The interpretation of the "new" permitted development rights in Schedule 2, Part 1, Class A.1(d) of the General Permitted Development Order 1995 as amended is causing some contention. If someone develops across from the front of a front bay window and they do not build forward of this, will it be permitted development? BL.

It would seem that, unlike with the previous provisions, this would require permission. The relevant provision refers to extending beyond a wall which fronts a highway and the extension you describe would do this. Furthermore, the guidance on interpreting these provisions on the Planning Portal website provides for a staggered rear elevation on an L-shaped house, so presumably this would also apply to a principal elevation. Two certificate of lawful development application appeal decisions in Essex and London (DCS Nos 100-065-481 and 100-065-520) support this interpretation.

Response

In 5 February’s Planning there was a query about front extension and JH referred to the Planning Portal for guidance on rear staggered extensions.  I have been unable to find that but have a case where the original house has a staggered rear elevation.  Straightforward reading of the October 2008 General Permitted Development Order Amendment suggests that the 3m is from the rear wall i.e. the furthest wall to the rear which could give a greater depth against another wall.  I suspect that the convenient interpretation would be 3m from any rear wall giving a staggered extension.  Are there any appeal cases throwing light on this or do we take the actual wording or the conservative interpretation? NB

Further Response

The advice can be found on www.planningportal.gov.uk There have been several appeals supporting your interpretation regarding houses with a staggered rear elevation, i.e. L-shaped, houses, e.g. DCS no: 100-065-383. I am only aware of one where an opposite interpretation has been given, DCS no: 100-065-398 and in this decision the inspector does not refer to the "Portal" guidance, so there is no indication why he did not follow it. JH.
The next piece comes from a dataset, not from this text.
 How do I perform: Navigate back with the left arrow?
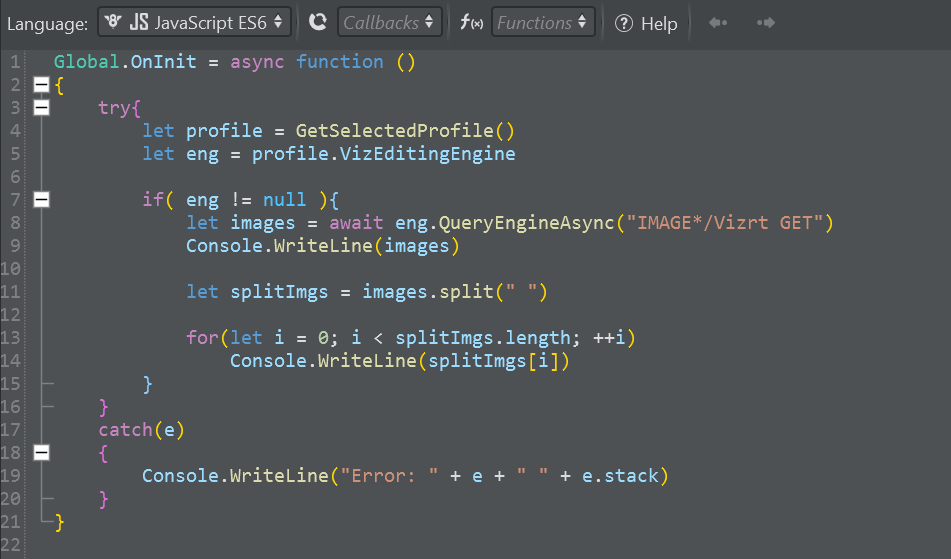click(x=717, y=22)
I am trying to get an interpretation of class A.1(g) of part 1 of the October 2008 General Permitted Development Order amendment with respect to eaves on single-storey lean-to rear extensions.  As there are no eaves on the side elevation I wondering whether the only height restriction would be the overall four metre limitation. DW.

Eaves are defined as the overhang of the roof and as the lower side of the roof has these, provided the extension comes within 2 metres of the boundary, these should not exceed 3 metres height. The only other constraint would be the 4-metre limitation in class A.1(e). The only appeals I have seen on this issue confirm this interpretation, DCS numbers 100-063-729 and 100-065-440. JH.
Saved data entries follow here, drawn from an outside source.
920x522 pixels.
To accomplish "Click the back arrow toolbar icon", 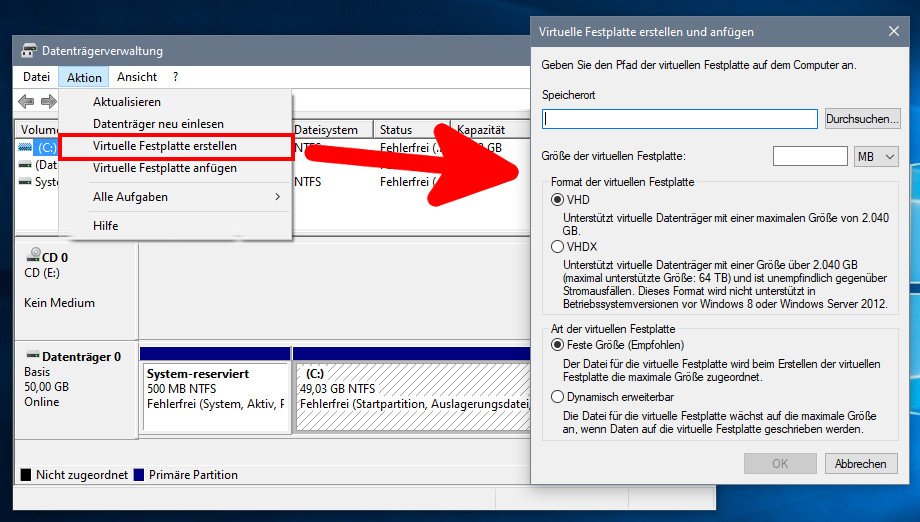I will coord(26,102).
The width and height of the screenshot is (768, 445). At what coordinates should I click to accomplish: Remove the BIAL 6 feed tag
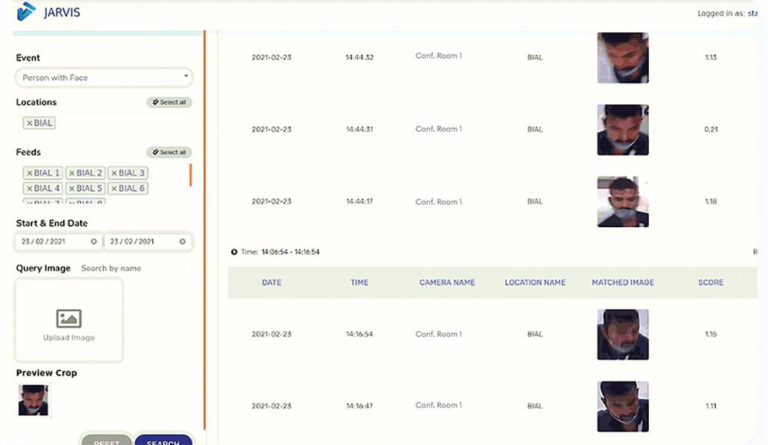point(114,188)
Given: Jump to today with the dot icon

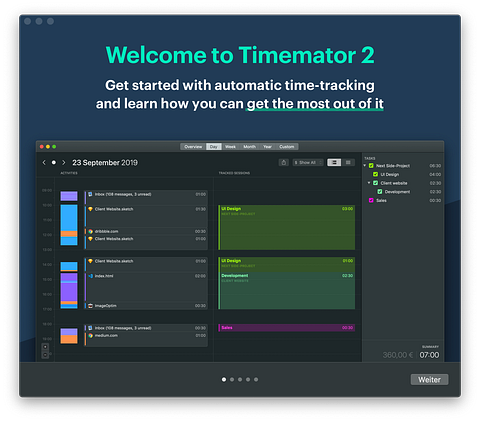Looking at the screenshot, I should (54, 163).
A house has been completely clad in a white opaque marbled stone which gives it the appearance of what could be best described as "crazy paving". This is not of a similar appearance to the external materials used for the existing house so seems to need planning permission. Do you agree? SD.

Yes. I assume the house is not on article 1(5) land, i.e. not in a conservation area, national park or similar designation. Condition (A.3(a)) of class A in the October 2008 amendment to the General Permitted Development Order 1995 stipulates that, apart from for conservatories, external finishes for alterations to dwellings should be of a similar appearance to those used on the existing dwellinghouse and this is clearly breached. If it is on article 1(5) land, the prohibition of cladding in A.2(a) would apply. JH.

Response

Our team disagrees with JH and believes this would be permitted development. Class A of part 1 of the October 2008 General Permitted Development Order allows for "The enlargement, improvement or other alteration of a dwellinghouse" and then sets out in A.1 the specific circumstances where the development would not be permitted. This is expanded for properties on Article 1(5) land by A.2 for which it specifically removes the right to apply virtually any form of cladding. Condition A.3(a) which requires similar external finishes to those on the existing dwellinghouse clearly does not apply to all aspects of work undertaken in Class A and is obviously intended to relate to those circumstances in Class A that would result in an "enlargement". If it was the case that this condition did not allow for the application of cladding in any circumstances, there would be no reason to specifically exclude this for properties on Article 1(5) land in A.2. AN

A 2m high fence has been erected immediately adjacent to a private road and an agent claims it does not require planning permission. It does not look very attractive and we would like to take enforcement action against it. Can you advise? WN.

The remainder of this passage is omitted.